__Problem statement__
How many of the lines below contain the string "button", with case counting? Reply with the number alone.

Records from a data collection

- - -

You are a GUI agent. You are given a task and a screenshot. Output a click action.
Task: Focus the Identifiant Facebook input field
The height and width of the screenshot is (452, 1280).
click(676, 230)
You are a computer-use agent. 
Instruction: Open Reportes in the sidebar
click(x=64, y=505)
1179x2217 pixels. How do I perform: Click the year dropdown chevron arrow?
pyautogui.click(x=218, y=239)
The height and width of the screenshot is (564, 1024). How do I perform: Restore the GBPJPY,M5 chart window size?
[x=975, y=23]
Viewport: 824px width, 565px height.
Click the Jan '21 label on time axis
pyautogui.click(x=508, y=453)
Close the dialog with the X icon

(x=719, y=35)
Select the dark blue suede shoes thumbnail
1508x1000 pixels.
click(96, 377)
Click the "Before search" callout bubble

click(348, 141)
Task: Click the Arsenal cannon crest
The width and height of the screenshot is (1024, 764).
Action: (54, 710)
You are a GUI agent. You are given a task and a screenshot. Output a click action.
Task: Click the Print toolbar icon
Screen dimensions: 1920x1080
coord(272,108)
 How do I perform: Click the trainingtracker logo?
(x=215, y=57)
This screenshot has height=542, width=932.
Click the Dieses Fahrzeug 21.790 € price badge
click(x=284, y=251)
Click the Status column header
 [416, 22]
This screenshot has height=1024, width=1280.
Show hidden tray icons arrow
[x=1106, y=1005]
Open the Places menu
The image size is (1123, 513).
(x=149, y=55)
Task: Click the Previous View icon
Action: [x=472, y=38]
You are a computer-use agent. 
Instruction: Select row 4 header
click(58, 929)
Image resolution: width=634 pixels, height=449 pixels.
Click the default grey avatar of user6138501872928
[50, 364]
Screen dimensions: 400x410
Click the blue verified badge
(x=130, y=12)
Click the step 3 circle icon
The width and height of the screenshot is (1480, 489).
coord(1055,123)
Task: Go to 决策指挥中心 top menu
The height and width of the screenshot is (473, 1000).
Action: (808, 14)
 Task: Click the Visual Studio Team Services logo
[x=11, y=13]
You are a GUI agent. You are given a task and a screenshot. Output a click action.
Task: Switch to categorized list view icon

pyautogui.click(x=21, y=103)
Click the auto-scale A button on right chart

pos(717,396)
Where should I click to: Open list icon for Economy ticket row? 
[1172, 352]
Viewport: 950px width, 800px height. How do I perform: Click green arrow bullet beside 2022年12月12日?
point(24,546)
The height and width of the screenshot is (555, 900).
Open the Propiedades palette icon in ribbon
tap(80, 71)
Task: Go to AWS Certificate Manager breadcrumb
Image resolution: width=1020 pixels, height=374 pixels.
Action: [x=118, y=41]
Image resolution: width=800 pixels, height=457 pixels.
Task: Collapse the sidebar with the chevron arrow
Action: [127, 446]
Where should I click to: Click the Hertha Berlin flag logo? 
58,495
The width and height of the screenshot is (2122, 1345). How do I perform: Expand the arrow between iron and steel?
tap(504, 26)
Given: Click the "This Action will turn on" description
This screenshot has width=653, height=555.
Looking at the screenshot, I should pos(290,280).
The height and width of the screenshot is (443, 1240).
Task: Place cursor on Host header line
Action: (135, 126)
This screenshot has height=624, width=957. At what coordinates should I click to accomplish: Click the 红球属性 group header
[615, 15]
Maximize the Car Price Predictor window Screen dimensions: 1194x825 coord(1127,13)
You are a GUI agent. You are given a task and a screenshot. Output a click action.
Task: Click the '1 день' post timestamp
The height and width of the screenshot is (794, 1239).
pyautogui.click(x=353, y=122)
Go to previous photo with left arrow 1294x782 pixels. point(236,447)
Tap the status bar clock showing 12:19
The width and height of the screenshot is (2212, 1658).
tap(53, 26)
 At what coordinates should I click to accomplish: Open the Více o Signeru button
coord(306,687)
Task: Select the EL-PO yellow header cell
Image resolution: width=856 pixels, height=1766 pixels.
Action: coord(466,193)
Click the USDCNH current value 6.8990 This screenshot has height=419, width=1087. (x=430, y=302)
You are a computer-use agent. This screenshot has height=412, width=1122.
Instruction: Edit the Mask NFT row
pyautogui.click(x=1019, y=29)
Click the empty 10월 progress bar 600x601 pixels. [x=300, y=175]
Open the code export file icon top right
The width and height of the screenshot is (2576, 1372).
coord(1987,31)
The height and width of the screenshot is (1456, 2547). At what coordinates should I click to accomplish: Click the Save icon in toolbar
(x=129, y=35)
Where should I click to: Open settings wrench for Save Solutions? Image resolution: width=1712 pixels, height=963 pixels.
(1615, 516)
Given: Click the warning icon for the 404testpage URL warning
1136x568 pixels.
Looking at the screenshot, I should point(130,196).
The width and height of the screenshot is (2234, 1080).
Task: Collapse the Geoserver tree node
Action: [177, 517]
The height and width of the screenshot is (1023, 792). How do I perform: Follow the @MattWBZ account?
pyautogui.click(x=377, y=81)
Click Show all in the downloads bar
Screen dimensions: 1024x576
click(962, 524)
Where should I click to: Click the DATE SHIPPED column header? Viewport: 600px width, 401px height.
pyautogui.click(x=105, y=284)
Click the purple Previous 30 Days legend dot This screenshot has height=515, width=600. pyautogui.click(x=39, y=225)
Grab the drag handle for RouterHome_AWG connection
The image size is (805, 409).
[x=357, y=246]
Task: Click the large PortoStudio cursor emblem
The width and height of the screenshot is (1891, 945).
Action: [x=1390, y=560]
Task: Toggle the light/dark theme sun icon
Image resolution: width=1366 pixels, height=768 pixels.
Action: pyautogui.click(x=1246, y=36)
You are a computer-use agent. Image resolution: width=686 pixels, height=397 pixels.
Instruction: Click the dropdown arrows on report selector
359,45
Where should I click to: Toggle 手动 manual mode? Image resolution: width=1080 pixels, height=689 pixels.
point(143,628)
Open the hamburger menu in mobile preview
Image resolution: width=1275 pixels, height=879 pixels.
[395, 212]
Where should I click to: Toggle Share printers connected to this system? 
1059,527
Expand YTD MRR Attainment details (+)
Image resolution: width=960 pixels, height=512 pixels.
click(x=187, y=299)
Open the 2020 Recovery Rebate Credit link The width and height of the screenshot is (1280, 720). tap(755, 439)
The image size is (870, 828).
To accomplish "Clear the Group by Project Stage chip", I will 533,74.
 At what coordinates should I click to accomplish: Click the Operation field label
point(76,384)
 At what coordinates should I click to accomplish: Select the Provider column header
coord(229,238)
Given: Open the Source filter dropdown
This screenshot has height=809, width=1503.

- - -

__Correct answer__
2